Therein lies part of Blackguards' niche appeal. It doesn't flinch at overwhelming odds; indeed, it revels in them out of a belief that today's games suffer from anemic strategies to accommodate wide audiences. A fair point, and true, it delivers Dark Souls-style satisfaction when your little band of antiheroes overcome a swarm of better-armed foes. It's the kind of game that forces you to keep slamming your head into figurative brick walls so you'll think hard enough to find the trap doors that pass under them.
Pity, then, that it stumbles in the execution. Blackguards' challenges would be a lot more palatable if they weren't smothered by the absurd "miss and dodge" galas mentioned above, particularly in the first couple of chapters. Part of the frustration perhaps originates in the game's reliance on the pen-and-paper RPG The Dark Eye--more popular in Daedalic's native Germany than on this side of the pond--in that the dice rolls involved leave Blackguards' otherwise enjoyable tough scrapes far too grounded in luck. Worse yet are the many battles that jump from one to another with no chance to rest, or battles pitting you against multiple waves of enemies with no clue as to how long they'll last.
Blackguards' challenges would be a lot more palatable if they weren't smothered by the absurd "miss and dodge" galas.
Smartly leveling your character helps, but that in itself may prove a chore on the first playthrough owing to its open leveling system. The tutorials prepare you for so little of what's to come, in fact, that Daedalic is in the process of releasing videos demonstrating how to best use the three player classes of hunter, warrior, and mage. It doesn't help that the interface reeks of unintuitive design (save for an efficient radial menu for combat), or that Blackguards gives few clues as to how annoying weight stats grow as the gameplay matures. Elsewhere, key elements are rough. Offensive melee abilities remain far preferable to magic late in the game, particularly since Zurbaran spends at least two of the five chapters with little else besides variations on fireballs.

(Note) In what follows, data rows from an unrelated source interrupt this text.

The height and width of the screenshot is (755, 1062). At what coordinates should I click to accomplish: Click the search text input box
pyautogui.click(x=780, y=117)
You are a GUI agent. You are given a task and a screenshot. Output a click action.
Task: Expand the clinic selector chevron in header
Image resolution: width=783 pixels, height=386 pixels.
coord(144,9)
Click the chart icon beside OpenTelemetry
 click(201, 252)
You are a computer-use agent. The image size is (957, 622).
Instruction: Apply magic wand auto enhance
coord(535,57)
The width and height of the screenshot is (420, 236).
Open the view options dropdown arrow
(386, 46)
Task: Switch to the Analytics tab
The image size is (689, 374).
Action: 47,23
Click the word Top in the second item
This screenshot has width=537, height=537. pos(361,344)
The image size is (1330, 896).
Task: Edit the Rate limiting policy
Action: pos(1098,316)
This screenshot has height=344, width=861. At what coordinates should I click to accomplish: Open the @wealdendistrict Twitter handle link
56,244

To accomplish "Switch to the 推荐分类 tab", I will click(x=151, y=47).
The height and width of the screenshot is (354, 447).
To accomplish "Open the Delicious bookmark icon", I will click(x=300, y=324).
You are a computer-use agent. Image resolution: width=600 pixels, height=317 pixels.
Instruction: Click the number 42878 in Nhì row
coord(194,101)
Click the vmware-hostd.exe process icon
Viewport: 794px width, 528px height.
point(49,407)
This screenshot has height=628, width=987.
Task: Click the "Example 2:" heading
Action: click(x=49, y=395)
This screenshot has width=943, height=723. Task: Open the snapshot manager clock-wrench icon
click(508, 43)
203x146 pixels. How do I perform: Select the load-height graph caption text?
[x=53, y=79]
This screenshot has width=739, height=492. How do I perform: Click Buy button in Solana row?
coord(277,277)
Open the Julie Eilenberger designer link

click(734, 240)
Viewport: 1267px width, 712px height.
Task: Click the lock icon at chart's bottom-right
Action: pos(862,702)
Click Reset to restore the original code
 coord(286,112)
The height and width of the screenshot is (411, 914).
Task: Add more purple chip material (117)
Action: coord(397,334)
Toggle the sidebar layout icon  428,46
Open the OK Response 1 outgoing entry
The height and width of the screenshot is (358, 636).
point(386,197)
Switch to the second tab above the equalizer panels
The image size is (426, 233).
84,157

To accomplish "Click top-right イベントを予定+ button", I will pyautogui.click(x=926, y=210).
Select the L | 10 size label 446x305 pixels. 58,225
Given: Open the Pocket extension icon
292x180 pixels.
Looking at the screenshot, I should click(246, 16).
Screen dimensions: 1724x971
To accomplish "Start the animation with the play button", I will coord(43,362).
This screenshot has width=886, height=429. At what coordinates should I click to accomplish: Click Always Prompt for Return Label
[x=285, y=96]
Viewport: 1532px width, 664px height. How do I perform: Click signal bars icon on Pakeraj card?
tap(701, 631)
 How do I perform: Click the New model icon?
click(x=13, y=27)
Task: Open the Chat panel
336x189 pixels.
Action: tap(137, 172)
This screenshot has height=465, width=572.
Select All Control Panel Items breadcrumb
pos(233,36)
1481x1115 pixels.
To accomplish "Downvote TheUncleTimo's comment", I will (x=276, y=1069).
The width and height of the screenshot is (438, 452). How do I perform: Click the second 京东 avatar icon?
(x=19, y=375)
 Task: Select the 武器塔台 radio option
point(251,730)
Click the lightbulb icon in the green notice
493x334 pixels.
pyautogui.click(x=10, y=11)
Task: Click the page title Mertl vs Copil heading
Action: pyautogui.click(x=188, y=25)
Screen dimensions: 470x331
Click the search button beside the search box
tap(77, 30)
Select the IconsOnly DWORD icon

Blackguards' leveling system relies on the careful allotment of ability points earned from completing battles, which you then use as currency to raise stats, buy spells, or level weapon proficiency. Used right, the leveling system allows the creation of unique classes or a method of letting Zurbaran (for instance) counterbalance his shoddy mana reserves by earning crossbow skills. Use it poorly, and you find yourself saddled with skills for weapons that never drop or mages (the only magic users in the game) who can't heal worth a toss. Blackguards' set-piece design also means random encounters never pop up to allow grinding new points to replace misallocated ones, although side quests usually appear frequently enough to relieve the damage. The upshot? Blackguards is the kind of game that's best enjoyed on a second playthrough.
Blackguards' set-piece design also means random encounters never pop up to allow grinding new points to replace misallocated ones.
And there's the big question: is it worth suffering through all this a second time? It all depends on your devotion to the demands of its gameplay. Even a tumble through the first two chapters yields enough experience to justify starting over on normal difficulty, while a full playthrough should prepare most players for the seeming impossibilities awaiting on hard. And if you like a good story? The quality of Blackguards' story is generally good enough to justify tinkering with different choices to see how they lead to different outcomes. But make no mistake: this is a game aimed at the hardcore crowd seeking a good struggle above all else, and on that front, it mostly delivers.